真にオートマトンという存在を人間として認めるわけはないだろうが、少なくともこの場ではベローナの自我を否定していない。
「人形風情と蔑みつつ、情に訴えかけるのですわね。随分ご立派な信念をお持ちのようですわ」
皮肉を言うと、この掛け合いを楽しんでいるかのように、初めて大司教の口元が緩んだように見えた。
「300年を冷たい棺の中で持ち越したこの老体……なれどいまだこの脳は変化に耐えうることができると、そう理解してもらえれば嬉しく思います」
「……いいですわ。多少頭が柔らかいところを信用することの、担保としてその子を連れて帰りますわ。もちろん、彼女もわたくしたちにとっては同胞。どこかの祈るだけの神父様だけとは違い、手足を切り下ろすようなことは致しません」
司教たちにそう宣言すると、彼らは言葉を返すことなく、無言で目を伏せる。
彼らは知っているのだろう。いや、事実であることが再び確認できたとも言える。
300年前、エレンという少年に行った倫理より外れたおぞましい蛮行のことを。
「ヴィンセント神父様?」
「ひあっ……!?」
声をかけると、ヴィンセントの体がビクっと跳ねた。
見れば、彼はテミスの手を握りながらも顔を青くしている。
どうやら罪悪感という感情は持ち合わせているようで、ベローナは心の内の燃え上がる怒りを抑えることができた。

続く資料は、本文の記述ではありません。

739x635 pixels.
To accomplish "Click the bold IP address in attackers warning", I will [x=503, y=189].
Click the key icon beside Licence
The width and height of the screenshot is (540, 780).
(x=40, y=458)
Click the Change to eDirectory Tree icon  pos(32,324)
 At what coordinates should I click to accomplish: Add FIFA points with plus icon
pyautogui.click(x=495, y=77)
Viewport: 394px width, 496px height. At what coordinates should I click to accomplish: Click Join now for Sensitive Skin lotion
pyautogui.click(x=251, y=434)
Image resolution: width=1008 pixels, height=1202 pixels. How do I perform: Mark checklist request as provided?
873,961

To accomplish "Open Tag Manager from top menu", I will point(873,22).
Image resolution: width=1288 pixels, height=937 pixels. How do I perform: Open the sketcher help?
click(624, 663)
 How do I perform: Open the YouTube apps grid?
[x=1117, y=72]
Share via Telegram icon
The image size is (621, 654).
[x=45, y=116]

「ご自分の罪は濯ぎ終わりましたの? お人形遊びにご熱心のようでしたけれども」
「な、なんのことか……」
そう言いつつも彼の額には大粒の汗が浮かんでいるのが見える。
まさか、300年前の自分の行いをベローナが知っているとは思っても見なかったのだろう。
先ほどとは逆に、彼は自分よりも数段小さいテミスへと縋るように後退った。
「でしたら今のうちに懺悔……懺悔とかするんですの? このお方は? まぁいいですわ。くれぐれも天罰とやらに当たらぬよう、お体にお気をつけて」
彼らの宗教に、天罰だの地獄行きだのという概念はあるのだろうか。
だとすれば、このクレイドルプロジェクトが始まった時点で、そこに参加した全員が罪を背負うことになるだろう。
1人の少年を犠牲にした罪。
知らされていなかったこととはいえ、その犠牲の上に立つ幸せを生活を享受していた罪。
そして、その犠牲も目的すらも忘れ、己が存在を維持し続けるために事実を隠し続けた罪。
彼らがいずれ天罰を受けるなどという都合の良い未来などには期待していない。
しかし、それが一粒の種のような罪悪感であっても、いずれは心を侵食し、活力を吸い取る病根となりえる。
それが芽吹いたとき、彼らがどうなるのかだけには興味があった。
自分の主人の中にも同様のものが巣食っているがために、彼女の心を崩壊させないためにできることも見えるかもしれない。
ベローナは目には見えない病に侵されたヴィンセントからテミスを受け取り、ゆっくりと礼拝堂を後にするのだった。